A quintet of galaxies. A nursery of infant stars. A weather report for an exoplanet. And a preview of our own sun’s demise.

After years of delays, a 930,000-mile trip into space and months of speculation over what James Webb Space Telelescope’s  first pictures might reveal, NASA on Tuesday released the first complete set of images captured by its $10-billion observatory.

They show stars in their infancy and in their final gasps, along with sweeping views of the cosmos and the majestic objects in it.

“Every dot of light we see here is an individual star, not unlike our sun.
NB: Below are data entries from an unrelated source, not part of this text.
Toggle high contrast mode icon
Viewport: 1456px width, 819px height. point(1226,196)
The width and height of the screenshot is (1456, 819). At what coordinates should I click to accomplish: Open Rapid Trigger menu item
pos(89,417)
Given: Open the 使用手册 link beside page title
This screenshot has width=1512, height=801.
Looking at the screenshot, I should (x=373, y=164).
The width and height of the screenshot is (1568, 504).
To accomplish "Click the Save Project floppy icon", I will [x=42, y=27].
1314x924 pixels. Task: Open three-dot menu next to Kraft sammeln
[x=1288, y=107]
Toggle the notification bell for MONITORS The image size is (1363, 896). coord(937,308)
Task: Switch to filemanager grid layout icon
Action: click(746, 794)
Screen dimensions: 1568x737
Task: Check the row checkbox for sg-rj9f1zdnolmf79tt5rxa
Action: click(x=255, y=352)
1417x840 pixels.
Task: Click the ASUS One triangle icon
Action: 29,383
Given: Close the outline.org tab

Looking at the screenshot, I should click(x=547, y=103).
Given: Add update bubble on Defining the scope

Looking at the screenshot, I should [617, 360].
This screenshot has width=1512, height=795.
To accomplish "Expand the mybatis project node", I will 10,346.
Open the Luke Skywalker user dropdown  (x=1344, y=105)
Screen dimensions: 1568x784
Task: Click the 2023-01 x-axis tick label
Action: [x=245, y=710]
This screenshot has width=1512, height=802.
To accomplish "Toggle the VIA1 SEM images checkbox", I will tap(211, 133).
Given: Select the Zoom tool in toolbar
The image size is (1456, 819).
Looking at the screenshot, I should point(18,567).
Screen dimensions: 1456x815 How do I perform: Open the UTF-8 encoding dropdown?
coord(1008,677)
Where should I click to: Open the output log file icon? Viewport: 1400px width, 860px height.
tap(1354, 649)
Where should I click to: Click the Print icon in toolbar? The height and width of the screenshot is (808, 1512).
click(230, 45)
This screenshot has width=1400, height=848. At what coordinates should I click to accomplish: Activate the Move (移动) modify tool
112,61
And many of these likely also have planets,” NASA astrophysicist Amber Straughn said while introducing an image of the Carina Nebula, a multihued landscape of gas and nascent stars.

“It just reminds me that our sun and our planets and, ultimately, us were formed out of the same kind of stuff that we see here,” she said. “We humans really are connected to the universe. We’re made of the same stuff in this beautiful landscape”....

Rob's comment:
"Us[sic] were formed"? We should have evolved beyond that by now, though Amber gets a pass, since this was spoken not written English. But couldn't a copy editor have intervened without misquoting her?

My takeaway from these remarkable images: the creation myth in our major religious superstitions is even less plausible than before, unless you think god is still at work creating the universe. The ongoing cosmic process is a lot more impressive without assuming any divine involvement.